Collected data entries:
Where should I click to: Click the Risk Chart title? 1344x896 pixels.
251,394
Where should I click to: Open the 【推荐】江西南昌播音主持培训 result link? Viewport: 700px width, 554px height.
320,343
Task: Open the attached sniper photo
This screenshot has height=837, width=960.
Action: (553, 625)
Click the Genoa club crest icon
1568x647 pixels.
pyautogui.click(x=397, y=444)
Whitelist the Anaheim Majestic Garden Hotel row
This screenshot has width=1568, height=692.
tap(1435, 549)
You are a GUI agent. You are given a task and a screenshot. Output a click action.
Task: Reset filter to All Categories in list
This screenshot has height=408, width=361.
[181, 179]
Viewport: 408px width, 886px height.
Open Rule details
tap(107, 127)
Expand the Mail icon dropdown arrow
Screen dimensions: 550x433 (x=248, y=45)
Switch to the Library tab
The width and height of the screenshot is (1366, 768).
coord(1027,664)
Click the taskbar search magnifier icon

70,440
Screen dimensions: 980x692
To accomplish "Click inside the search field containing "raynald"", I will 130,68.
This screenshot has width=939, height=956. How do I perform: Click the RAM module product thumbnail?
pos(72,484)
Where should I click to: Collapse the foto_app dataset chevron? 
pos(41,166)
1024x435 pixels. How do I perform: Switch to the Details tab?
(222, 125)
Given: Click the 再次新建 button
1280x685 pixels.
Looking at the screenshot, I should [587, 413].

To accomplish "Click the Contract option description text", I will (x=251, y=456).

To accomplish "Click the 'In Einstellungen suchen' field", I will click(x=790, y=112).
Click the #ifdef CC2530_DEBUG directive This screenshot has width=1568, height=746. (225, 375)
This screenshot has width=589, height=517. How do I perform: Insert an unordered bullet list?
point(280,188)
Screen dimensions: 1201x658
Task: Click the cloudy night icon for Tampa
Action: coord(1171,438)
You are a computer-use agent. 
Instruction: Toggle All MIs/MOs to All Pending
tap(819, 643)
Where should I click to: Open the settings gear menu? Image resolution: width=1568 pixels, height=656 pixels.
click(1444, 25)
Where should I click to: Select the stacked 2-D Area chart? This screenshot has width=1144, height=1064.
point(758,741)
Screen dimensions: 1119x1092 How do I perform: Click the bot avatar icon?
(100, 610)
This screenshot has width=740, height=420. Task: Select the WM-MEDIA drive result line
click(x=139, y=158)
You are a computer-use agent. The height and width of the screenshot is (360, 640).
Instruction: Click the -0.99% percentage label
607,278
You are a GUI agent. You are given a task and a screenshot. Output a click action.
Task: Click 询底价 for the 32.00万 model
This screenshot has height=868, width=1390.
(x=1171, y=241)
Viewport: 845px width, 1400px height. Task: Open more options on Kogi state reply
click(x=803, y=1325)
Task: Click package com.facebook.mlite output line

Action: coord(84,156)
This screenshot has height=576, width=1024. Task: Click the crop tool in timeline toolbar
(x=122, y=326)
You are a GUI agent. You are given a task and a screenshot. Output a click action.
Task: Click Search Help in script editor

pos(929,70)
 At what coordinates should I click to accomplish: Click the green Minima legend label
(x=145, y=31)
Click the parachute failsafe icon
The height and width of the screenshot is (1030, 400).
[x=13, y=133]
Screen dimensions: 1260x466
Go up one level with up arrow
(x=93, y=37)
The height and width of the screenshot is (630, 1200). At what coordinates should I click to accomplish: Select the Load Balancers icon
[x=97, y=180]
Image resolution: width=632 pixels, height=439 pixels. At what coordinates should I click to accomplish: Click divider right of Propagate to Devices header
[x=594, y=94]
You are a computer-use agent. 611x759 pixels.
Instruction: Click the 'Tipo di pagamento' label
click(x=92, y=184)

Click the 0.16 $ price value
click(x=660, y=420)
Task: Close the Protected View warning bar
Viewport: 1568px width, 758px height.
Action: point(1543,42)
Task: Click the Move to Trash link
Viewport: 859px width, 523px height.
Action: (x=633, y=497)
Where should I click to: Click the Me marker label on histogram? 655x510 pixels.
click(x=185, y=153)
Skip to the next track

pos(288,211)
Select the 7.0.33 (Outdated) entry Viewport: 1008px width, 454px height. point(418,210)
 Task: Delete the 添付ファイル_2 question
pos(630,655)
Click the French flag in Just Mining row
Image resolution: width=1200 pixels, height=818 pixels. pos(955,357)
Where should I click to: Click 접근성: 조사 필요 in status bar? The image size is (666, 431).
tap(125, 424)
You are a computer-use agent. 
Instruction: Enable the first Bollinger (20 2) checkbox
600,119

- Work order: Set down the entries above once more, verbatim.

- Exercise solution:
Where should I click to: Click the Risk Chart title? 1344x896 pixels.
251,394
Where should I click to: Open the 【推荐】江西南昌播音主持培训 result link? Viewport: 700px width, 554px height.
320,343
Task: Open the attached sniper photo
This screenshot has height=837, width=960.
Action: (553, 625)
Click the Genoa club crest icon
1568x647 pixels.
pyautogui.click(x=397, y=444)
Whitelist the Anaheim Majestic Garden Hotel row
This screenshot has width=1568, height=692.
tap(1435, 549)
You are a GUI agent. You are given a task and a screenshot. Output a click action.
Task: Reset filter to All Categories in list
This screenshot has height=408, width=361.
[181, 179]
Viewport: 408px width, 886px height.
Open Rule details
tap(107, 127)
Expand the Mail icon dropdown arrow
Screen dimensions: 550x433 (x=248, y=45)
Switch to the Library tab
The width and height of the screenshot is (1366, 768).
coord(1027,664)
Click the taskbar search magnifier icon

70,440
Screen dimensions: 980x692
To accomplish "Click inside the search field containing "raynald"", I will 130,68.
This screenshot has width=939, height=956. How do I perform: Click the RAM module product thumbnail?
pos(72,484)
Where should I click to: Collapse the foto_app dataset chevron? 
pos(41,166)
1024x435 pixels. How do I perform: Switch to the Details tab?
(222, 125)
Given: Click the 再次新建 button
1280x685 pixels.
Looking at the screenshot, I should [587, 413].

To accomplish "Click the Contract option description text", I will (x=251, y=456).

To accomplish "Click the 'In Einstellungen suchen' field", I will click(x=790, y=112).
Click the #ifdef CC2530_DEBUG directive This screenshot has width=1568, height=746. (225, 375)
This screenshot has width=589, height=517. How do I perform: Insert an unordered bullet list?
point(280,188)
Screen dimensions: 1201x658
Task: Click the cloudy night icon for Tampa
Action: coord(1171,438)
You are a computer-use agent. 
Instruction: Toggle All MIs/MOs to All Pending
tap(819, 643)
Where should I click to: Open the settings gear menu? Image resolution: width=1568 pixels, height=656 pixels.
click(1444, 25)
Where should I click to: Select the stacked 2-D Area chart? This screenshot has width=1144, height=1064.
point(758,741)
Screen dimensions: 1119x1092 How do I perform: Click the bot avatar icon?
(100, 610)
This screenshot has width=740, height=420. Task: Select the WM-MEDIA drive result line
click(x=139, y=158)
You are a computer-use agent. The height and width of the screenshot is (360, 640).
Instruction: Click the -0.99% percentage label
607,278
You are a GUI agent. You are given a task and a screenshot. Output a click action.
Task: Click 询底价 for the 32.00万 model
This screenshot has height=868, width=1390.
(x=1171, y=241)
Viewport: 845px width, 1400px height. Task: Open more options on Kogi state reply
click(x=803, y=1325)
Task: Click package com.facebook.mlite output line

Action: coord(84,156)
This screenshot has height=576, width=1024. Task: Click the crop tool in timeline toolbar
(x=122, y=326)
You are a GUI agent. You are given a task and a screenshot. Output a click action.
Task: Click Search Help in script editor

pos(929,70)
 At what coordinates should I click to accomplish: Click the green Minima legend label
(x=145, y=31)
Click the parachute failsafe icon
The height and width of the screenshot is (1030, 400).
[x=13, y=133]
Screen dimensions: 1260x466
Go up one level with up arrow
(x=93, y=37)
The height and width of the screenshot is (630, 1200). At what coordinates should I click to accomplish: Select the Load Balancers icon
[x=97, y=180]
Image resolution: width=632 pixels, height=439 pixels. At what coordinates should I click to accomplish: Click divider right of Propagate to Devices header
[x=594, y=94]
You are a computer-use agent. 611x759 pixels.
Instruction: Click the 'Tipo di pagamento' label
click(x=92, y=184)

Click the 0.16 $ price value
click(x=660, y=420)
Task: Close the Protected View warning bar
Viewport: 1568px width, 758px height.
Action: point(1543,42)
Task: Click the Move to Trash link
Viewport: 859px width, 523px height.
Action: (x=633, y=497)
Where should I click to: Click the Me marker label on histogram? 655x510 pixels.
click(x=185, y=153)
Skip to the next track

pos(288,211)
Select the 7.0.33 (Outdated) entry Viewport: 1008px width, 454px height. point(418,210)
 Task: Delete the 添付ファイル_2 question
pos(630,655)
Click the French flag in Just Mining row
Image resolution: width=1200 pixels, height=818 pixels. pos(955,357)
Where should I click to: Click 접근성: 조사 필요 in status bar? The image size is (666, 431).
tap(125, 424)
You are a computer-use agent. 
Instruction: Enable the first Bollinger (20 2) checkbox
600,119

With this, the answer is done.